Reisen in die Heimat 1964 – Kreisstadt Zielenzig
Reisen in die Heimat 1964 – Kreisstadt Zielenzig
Im Juli und September 1964 waren einige Landsleute von uns aus der SBZ in Zielenzig. Sie fuhren mit dem Auto und dies machte die Fahrt an sich angenehmer. In rund zwei Stunden waren sie auf der Autobahn über Frankfurt (Oder) am Grenzübergang. Die Zollabfertigung war hüben und drüben zuvorkommend und reibungslos.
Die Fahrten gingen weiter über Kunersdorf-Drossen, bzw. über Drossen-Sonnenburg-Limmritz-Louisa bis nach Albrechtsbruch und weiter nach Zielenzig. Die Straßen waren überall in einem guten Zustand und ordentlich ausgeschildert. Die Straße über Burgwall-Mauskow-Trebow ist prima in Ordnung und hat eine neue Schwarzdecke erhalten.
Auch der Wald sieht gut gepflegt aus.
Langenfeld hat ziemlich wenig gelitten. Der Zwiebelturm ist in alter Pracht vorhanden, nicht dagegen das frühere Chausseehaus und der Schulzesche Gasthof. Der Gasthof von Weiß sieht fast noch so aus wie früher, nur scheint er keine Gastwirtschaft mehr zu sein.

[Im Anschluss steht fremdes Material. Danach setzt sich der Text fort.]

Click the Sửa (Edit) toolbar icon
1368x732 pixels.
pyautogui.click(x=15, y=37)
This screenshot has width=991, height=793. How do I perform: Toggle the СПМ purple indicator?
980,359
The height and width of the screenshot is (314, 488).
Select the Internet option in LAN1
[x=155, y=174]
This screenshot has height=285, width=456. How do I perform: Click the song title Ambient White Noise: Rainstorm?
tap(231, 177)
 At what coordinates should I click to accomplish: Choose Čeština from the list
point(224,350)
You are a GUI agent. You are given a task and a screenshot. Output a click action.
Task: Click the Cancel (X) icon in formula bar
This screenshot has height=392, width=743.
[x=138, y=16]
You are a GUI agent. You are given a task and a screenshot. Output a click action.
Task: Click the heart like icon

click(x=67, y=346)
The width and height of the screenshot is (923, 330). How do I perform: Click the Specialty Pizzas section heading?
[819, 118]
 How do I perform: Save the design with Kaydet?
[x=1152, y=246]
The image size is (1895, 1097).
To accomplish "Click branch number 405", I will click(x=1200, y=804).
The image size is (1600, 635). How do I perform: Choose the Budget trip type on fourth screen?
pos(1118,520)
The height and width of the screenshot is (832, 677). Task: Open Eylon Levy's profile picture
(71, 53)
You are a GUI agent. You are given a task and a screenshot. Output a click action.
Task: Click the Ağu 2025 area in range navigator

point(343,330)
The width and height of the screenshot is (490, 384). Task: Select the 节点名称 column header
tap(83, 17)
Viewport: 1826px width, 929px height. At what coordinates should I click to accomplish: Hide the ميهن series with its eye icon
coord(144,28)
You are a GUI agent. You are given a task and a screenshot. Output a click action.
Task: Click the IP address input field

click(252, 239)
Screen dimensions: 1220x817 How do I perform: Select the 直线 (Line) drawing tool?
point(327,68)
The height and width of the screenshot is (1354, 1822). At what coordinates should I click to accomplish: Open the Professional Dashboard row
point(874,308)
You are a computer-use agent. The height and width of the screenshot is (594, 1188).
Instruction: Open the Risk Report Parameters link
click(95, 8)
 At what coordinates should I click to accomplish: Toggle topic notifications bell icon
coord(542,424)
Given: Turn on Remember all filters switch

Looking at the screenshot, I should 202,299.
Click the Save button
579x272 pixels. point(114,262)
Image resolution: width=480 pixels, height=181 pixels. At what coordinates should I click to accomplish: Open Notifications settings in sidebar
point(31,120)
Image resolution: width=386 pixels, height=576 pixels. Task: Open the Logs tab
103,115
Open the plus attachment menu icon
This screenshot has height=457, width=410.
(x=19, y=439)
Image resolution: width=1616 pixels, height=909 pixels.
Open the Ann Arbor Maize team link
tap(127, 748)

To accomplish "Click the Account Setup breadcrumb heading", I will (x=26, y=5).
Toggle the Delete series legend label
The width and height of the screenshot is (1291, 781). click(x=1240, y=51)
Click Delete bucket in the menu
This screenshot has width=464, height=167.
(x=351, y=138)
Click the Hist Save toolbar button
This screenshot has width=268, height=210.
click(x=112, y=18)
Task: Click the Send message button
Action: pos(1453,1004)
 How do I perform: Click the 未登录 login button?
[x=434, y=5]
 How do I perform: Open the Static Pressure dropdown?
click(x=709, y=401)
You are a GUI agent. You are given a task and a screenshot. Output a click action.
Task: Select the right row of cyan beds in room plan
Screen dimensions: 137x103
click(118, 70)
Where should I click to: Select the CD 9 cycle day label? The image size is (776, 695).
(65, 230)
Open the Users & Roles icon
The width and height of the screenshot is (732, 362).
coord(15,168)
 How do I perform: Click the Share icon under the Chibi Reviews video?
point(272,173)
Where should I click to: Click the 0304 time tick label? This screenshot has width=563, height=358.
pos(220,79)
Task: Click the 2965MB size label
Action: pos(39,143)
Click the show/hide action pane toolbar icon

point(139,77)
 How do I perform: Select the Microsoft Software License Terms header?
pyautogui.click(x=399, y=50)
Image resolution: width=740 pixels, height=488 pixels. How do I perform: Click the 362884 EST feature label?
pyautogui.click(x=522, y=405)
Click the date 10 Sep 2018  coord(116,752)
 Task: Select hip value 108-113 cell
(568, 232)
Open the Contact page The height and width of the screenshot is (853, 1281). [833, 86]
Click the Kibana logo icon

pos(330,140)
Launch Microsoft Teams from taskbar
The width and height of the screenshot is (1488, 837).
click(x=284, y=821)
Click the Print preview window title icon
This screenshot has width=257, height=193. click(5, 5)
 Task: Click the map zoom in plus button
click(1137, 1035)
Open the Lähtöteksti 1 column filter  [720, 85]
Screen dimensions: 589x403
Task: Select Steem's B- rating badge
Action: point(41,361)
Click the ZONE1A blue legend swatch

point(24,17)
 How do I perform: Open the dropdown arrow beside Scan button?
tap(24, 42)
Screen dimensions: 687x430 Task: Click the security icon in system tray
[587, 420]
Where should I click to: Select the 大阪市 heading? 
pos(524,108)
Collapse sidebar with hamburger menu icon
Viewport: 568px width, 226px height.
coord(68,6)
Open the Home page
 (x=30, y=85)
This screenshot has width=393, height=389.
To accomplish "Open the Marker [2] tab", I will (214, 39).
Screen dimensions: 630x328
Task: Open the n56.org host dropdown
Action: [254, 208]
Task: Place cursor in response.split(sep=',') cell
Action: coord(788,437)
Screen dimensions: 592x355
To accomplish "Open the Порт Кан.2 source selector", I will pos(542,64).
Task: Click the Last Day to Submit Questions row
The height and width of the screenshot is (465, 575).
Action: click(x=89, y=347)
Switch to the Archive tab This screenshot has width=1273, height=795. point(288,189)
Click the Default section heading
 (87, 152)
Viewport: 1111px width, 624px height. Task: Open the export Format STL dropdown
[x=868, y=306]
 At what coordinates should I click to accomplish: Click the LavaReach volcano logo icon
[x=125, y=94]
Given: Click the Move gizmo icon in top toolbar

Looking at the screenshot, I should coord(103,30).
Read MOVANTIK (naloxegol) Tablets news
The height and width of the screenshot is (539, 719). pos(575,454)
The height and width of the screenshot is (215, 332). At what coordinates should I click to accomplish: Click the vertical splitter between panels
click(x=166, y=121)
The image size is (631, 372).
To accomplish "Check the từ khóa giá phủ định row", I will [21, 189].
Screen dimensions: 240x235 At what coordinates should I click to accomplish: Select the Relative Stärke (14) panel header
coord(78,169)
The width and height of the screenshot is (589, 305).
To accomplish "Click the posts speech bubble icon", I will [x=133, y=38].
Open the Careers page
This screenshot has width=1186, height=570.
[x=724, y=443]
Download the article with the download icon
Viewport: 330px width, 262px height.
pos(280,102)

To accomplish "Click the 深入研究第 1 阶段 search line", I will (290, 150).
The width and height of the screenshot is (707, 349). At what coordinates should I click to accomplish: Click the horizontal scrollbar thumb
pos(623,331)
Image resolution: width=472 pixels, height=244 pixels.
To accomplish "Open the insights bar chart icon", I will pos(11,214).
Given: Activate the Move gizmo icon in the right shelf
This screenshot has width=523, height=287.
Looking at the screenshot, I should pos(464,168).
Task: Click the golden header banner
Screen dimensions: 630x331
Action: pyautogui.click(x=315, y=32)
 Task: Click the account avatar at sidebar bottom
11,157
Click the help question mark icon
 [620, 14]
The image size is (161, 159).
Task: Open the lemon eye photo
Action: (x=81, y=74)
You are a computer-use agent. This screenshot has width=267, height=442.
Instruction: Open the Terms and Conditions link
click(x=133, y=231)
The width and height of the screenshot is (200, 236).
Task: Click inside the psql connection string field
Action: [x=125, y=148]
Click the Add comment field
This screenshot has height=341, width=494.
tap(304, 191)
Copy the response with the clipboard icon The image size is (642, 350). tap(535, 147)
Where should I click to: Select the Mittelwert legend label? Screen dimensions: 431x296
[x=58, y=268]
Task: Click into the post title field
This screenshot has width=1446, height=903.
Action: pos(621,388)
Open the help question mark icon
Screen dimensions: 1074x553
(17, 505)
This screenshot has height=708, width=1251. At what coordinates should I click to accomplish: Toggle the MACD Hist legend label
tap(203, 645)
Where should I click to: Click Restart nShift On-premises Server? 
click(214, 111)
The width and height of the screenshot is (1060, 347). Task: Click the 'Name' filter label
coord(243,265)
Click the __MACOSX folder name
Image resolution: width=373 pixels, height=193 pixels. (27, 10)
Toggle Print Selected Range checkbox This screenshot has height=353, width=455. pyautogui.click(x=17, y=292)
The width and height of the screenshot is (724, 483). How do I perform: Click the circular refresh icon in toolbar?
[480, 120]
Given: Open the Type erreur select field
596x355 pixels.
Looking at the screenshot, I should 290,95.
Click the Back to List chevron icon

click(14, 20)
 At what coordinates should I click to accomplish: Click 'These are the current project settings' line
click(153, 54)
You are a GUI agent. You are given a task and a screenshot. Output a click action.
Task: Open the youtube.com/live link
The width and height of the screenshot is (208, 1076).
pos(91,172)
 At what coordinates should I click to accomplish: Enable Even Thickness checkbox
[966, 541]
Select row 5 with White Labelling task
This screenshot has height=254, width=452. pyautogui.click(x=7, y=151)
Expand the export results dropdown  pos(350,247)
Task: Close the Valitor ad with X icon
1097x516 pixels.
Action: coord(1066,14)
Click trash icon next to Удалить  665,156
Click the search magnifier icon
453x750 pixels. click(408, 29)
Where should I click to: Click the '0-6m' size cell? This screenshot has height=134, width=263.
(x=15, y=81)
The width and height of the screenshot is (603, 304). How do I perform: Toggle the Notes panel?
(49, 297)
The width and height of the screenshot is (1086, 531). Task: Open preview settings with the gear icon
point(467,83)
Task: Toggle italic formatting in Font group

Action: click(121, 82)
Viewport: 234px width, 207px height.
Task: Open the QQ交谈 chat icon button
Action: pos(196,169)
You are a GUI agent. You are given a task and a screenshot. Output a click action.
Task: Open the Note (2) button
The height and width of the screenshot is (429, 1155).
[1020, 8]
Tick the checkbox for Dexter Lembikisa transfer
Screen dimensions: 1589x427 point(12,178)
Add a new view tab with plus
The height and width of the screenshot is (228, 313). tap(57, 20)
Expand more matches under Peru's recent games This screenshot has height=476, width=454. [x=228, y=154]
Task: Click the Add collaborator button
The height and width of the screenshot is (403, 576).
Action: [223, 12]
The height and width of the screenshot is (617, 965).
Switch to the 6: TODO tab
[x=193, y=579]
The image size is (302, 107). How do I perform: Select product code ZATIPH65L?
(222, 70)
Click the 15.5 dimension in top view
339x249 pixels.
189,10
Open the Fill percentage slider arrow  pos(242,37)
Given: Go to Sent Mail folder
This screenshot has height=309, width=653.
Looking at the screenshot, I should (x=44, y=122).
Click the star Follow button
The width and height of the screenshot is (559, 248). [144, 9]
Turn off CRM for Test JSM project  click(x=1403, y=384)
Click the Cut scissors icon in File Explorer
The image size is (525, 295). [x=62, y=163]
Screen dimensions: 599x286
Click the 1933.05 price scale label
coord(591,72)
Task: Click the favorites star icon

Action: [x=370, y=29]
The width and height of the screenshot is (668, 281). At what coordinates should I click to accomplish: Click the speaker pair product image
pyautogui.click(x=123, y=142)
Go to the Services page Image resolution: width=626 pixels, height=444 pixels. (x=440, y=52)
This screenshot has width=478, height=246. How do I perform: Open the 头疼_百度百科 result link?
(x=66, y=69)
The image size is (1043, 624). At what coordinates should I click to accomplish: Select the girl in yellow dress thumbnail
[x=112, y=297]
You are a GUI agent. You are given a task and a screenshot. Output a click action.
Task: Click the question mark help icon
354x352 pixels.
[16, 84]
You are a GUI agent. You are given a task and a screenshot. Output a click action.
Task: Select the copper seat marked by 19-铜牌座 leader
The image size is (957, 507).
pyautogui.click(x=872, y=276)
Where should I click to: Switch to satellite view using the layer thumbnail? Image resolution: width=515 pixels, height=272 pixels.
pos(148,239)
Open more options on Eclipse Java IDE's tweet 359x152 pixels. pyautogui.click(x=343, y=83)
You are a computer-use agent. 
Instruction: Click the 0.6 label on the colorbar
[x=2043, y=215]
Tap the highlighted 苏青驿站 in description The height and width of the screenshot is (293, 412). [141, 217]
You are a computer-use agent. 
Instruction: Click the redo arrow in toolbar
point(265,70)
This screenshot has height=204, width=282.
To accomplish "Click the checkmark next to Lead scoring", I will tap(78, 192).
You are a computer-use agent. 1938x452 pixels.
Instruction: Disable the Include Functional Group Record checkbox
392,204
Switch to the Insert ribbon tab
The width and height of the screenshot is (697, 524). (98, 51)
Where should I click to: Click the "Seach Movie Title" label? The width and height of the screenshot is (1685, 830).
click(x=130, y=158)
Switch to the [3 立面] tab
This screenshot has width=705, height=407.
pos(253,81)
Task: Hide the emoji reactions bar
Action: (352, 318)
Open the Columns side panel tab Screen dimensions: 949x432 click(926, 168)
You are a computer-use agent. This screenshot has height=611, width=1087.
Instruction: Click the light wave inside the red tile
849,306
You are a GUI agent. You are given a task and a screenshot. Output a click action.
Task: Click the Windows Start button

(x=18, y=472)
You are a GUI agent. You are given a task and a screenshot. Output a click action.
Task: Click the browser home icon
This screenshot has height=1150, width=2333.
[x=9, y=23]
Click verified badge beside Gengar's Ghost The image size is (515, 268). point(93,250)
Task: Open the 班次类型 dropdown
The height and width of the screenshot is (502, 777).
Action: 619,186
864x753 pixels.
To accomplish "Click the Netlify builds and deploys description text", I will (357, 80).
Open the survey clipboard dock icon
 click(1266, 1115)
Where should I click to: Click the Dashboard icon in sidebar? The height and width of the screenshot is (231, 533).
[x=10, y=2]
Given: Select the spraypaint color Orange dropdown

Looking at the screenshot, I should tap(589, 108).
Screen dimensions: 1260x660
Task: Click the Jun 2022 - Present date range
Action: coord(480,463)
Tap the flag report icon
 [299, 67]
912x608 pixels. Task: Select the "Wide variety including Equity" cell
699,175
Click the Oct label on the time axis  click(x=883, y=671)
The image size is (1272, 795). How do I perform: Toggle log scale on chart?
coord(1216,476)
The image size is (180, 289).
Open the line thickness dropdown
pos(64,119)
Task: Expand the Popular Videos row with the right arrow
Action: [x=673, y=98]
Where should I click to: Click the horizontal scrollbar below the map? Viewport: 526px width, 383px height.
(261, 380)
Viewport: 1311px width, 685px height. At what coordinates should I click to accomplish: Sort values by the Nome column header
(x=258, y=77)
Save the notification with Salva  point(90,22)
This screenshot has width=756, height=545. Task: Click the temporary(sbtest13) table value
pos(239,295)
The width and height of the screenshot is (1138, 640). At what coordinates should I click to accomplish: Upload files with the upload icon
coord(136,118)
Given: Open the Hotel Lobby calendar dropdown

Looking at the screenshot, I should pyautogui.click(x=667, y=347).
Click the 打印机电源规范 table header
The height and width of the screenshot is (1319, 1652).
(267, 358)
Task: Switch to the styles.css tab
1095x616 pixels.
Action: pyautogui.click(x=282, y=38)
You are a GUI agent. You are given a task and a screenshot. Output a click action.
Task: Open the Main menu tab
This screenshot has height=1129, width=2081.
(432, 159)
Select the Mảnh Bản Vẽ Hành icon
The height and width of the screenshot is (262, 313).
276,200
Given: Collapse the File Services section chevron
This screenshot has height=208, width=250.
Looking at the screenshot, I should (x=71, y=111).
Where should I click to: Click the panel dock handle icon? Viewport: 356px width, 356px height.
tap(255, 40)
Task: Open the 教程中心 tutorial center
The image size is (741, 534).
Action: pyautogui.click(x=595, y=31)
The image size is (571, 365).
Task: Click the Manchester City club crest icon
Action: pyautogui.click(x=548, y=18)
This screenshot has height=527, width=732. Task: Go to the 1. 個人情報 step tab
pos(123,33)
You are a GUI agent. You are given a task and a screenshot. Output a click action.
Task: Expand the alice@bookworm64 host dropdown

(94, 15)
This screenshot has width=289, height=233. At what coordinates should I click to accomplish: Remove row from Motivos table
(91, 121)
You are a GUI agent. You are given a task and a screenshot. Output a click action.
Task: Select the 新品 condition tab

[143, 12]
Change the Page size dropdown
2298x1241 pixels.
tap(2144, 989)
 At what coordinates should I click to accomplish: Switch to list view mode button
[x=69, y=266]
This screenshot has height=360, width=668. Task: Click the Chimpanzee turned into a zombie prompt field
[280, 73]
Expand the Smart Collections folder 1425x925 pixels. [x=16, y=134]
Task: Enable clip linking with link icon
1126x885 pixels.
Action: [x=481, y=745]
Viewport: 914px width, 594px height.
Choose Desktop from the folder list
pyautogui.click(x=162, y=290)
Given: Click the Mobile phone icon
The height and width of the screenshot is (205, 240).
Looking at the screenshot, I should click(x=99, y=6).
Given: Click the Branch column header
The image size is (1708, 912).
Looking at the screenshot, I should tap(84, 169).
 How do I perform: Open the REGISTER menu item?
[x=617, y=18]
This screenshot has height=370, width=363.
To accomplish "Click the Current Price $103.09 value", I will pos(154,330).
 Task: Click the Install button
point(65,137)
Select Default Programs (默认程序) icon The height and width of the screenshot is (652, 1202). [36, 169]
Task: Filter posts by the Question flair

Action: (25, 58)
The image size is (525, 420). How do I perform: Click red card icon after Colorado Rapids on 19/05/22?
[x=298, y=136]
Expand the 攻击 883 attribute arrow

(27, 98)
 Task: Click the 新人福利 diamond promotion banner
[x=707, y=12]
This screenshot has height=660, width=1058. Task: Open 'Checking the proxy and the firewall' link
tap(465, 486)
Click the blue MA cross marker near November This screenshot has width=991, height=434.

Im herrlichen Sonnenschein lag beide Male, von den Lan-genfelder Bergen aus gesehen, Zielenzig. Aber es war nicht mehr der alte Kirchturm und unser wirklich architektonisch schönes Rathaus zu sehen. Man fühlte unwillkürlich, dass es nicht mehr die alte, in der Erinnerung gebliebene Heimatstadt ist. Langsam wurde in die Breite Straße eingebogen, durch die Lange Straße über den Marktplatz, die Ostrower Straße entlang, die Schermeiseler Chaussee hoch, bis zur ersten Querstraße links einbiegend zu Frau Waldow gefahren.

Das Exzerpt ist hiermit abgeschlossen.